Autonomous End-to-End SOH Prediction Services for Battery Systems via Temporal-Contrastive Representation Learning
Enables scalable, transparent SOH estimation for battery management systems without manual feature engineering.
TC-SOH introduces a plug-and-play service for end-to-end battery SOH prediction using temporal-contrastive learning, outperforming baselines with 1.91x lower MAPE and 2.13x lower RMSE across four datasets.

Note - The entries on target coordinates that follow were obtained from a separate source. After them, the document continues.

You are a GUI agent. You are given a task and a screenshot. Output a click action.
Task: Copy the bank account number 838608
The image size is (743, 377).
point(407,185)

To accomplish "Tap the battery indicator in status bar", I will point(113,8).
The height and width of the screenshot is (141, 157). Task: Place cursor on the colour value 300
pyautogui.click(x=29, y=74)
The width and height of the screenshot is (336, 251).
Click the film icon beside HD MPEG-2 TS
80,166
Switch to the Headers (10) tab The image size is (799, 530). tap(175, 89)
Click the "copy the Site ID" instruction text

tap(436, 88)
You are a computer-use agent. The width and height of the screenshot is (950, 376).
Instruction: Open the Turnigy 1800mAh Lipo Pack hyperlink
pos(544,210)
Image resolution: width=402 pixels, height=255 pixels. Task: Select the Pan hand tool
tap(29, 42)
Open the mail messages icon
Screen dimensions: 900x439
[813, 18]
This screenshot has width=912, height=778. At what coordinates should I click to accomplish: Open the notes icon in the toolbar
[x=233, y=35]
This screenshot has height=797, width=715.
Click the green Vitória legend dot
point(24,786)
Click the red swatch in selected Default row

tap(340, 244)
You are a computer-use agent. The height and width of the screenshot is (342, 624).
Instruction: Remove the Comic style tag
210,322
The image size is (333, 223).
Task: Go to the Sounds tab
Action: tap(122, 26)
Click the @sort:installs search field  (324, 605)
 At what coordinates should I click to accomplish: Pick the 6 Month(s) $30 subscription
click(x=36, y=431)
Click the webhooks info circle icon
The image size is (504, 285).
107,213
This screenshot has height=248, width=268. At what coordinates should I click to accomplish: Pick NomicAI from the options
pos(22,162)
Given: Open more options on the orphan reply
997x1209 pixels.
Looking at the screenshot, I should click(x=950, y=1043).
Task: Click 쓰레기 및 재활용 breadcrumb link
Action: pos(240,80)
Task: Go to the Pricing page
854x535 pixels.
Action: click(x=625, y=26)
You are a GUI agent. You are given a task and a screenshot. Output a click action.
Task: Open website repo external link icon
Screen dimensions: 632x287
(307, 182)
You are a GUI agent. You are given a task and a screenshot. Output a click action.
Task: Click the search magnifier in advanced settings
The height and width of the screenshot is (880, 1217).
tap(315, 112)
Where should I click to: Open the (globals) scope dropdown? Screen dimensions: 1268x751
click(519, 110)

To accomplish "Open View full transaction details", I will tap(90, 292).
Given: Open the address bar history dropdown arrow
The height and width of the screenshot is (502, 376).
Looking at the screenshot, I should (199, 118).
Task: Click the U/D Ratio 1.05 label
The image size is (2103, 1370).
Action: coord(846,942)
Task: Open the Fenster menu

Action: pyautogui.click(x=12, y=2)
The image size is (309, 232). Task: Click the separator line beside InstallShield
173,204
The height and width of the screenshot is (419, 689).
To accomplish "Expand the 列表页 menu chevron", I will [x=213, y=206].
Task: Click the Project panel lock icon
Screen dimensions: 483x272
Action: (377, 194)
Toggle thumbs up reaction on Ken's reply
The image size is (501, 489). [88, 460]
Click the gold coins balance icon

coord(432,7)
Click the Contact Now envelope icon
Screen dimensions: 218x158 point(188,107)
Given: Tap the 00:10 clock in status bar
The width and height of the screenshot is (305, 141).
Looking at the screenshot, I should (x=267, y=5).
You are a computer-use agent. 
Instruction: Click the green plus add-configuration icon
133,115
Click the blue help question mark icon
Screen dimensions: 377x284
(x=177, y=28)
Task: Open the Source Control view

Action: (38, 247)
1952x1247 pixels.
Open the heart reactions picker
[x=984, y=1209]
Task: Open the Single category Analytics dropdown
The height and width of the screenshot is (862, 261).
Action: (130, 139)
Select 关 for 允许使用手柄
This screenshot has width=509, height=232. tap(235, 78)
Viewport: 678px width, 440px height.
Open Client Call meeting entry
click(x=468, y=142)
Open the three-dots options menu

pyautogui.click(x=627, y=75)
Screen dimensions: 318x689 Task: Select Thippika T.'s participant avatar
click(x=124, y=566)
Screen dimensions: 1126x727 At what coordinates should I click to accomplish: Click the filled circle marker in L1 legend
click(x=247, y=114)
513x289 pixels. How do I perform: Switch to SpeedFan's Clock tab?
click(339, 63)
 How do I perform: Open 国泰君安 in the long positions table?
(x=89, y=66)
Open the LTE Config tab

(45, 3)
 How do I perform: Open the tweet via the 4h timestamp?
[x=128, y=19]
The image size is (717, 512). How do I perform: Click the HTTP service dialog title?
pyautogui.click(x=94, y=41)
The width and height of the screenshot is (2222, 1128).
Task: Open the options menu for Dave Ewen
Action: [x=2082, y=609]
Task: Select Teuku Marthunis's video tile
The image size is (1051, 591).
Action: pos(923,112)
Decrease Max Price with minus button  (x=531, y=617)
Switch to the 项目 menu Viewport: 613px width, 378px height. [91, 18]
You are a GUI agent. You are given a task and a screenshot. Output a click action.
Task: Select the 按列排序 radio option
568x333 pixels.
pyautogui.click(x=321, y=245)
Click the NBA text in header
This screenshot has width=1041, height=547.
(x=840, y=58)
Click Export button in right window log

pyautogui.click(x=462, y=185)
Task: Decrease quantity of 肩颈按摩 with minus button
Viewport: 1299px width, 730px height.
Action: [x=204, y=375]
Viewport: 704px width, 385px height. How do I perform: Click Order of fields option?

Accurate state of health (SOH) estimation is a critical diagnostic service for lithium-ion battery management. However, reliance on labor-intensive manual feature engineering and opaque black-box models hinders scalable industrial deployment. To address this, we introduce TC-SOH: a modular, plug-and-play service architecture for autonomous, end-to-end SOH prediction. TC-SOH employs a temporal-contrastive mechanism and a cross-window prediction pretext task to extract degradation-relevant representations directly from raw operational data. To improve transparency, we connect model efficacy with representation diagnostics: visualization, sensitivity analysis, redundancy analysis, bidirectional probing, future-SOH probing, and temporal shuffling show that learned features overlap with selected expert descriptors while retaining additional SOH-relevant variation, and that ordered temporal context improves subsequent-SOH prediction. Across four public datasets, TC-SOH outperforms the considered physics-informed and data-driven baselines, reducing MAPE by 1.91 times and RMSE by 2.13 times.